Benekli, risk grubundakilerle ilgili bilgi verirken genetik yatkınlık, aile öyküsü, erken ve geç doğum, sigara, hareketsiz yaşam ve beslenme gibi faktörlerin riski artırdığına dikkati çekti.
KORKUYORUZ AMA KORUNMAYI BİLMİYORUZ
Sağlıkta Umut Vakfı ve Kansere Karşı Elele Federasyonu Üyesi Doç. Dr. Nejat Özgül ise yapılan araştırmaya göre halkın en çok kanserden korkmasına rağmen buna karşı ne yapması gerektiğini bilmediğini söyledi.

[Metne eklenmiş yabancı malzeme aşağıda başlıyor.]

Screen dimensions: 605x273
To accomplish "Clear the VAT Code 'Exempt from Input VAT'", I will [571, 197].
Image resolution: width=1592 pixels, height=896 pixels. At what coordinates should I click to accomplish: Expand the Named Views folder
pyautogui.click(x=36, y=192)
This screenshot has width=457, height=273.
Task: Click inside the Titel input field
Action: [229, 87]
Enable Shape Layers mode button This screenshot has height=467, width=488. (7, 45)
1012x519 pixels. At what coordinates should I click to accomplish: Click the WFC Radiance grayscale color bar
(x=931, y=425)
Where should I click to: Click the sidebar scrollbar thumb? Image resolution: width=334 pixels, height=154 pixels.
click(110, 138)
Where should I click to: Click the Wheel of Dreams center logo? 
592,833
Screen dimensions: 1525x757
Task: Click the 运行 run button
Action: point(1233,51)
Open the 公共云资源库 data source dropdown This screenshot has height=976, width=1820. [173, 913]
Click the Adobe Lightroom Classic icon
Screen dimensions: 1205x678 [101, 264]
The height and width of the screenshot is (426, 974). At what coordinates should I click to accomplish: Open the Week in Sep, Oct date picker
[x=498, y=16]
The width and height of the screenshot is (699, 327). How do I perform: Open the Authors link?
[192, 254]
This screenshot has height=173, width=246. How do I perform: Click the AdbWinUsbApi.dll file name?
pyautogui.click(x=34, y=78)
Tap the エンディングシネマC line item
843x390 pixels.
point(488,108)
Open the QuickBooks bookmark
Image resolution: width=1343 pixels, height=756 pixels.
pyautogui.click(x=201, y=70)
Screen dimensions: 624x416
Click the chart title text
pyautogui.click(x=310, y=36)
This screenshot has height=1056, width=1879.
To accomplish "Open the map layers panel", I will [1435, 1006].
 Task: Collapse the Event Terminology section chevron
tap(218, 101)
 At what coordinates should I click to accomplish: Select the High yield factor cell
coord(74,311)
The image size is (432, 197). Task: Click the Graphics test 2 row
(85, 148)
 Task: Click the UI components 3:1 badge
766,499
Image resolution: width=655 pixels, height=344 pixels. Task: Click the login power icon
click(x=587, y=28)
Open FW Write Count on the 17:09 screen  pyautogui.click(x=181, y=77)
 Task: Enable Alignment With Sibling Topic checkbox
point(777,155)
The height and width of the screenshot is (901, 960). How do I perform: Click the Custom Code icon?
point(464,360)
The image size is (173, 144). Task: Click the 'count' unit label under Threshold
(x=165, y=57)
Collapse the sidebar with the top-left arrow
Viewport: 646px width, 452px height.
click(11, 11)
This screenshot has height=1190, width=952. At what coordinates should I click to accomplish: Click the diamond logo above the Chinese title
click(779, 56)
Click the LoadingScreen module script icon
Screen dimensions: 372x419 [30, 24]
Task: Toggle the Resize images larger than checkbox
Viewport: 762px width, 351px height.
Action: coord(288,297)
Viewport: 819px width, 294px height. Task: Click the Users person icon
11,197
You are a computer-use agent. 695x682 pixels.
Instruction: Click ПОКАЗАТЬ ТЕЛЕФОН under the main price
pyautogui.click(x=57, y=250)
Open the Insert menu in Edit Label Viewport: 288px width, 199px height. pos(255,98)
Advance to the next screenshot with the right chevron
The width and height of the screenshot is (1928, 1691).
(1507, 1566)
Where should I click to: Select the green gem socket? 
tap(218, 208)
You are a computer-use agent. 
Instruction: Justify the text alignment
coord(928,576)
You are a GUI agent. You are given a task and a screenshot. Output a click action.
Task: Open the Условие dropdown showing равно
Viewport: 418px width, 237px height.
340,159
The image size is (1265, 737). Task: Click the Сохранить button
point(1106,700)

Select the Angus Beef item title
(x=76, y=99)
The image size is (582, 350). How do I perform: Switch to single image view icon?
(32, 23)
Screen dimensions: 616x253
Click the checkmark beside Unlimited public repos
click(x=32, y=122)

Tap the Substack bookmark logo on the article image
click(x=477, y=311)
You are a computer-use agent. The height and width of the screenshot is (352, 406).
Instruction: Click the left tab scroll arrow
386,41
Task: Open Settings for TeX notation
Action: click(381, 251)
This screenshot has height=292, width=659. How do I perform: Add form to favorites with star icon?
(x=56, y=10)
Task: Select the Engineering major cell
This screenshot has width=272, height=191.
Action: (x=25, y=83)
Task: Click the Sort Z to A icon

Sigara, obezite ve yaşam süresinin yükselmesinin kanser oranlarında artışa yol açtığını ifade eden Özgül, Sağlık Bakanlığı'nın ücretsiz tarama programıyla meme, kolon ve rahim ağzı kanserinde erken tanının mümkün olduğunu kaydetti.
Bir soru üzerine, meme kanserinin bir ile dört arasında evreleri bulunduğunu belirten Özgül, ''En çok engellenebilir kanserlerle karşılaştığımız zaman üzülüyoruz'' dedi.
16 yıl önce meme kanserini yenen, annesi ve üç teyzesini meme kanserinden kaybeden Violet Aroyo da ailesinde bu hastalık görülenlerin taramalarını ihmal etmemesi önerisinde bulundu.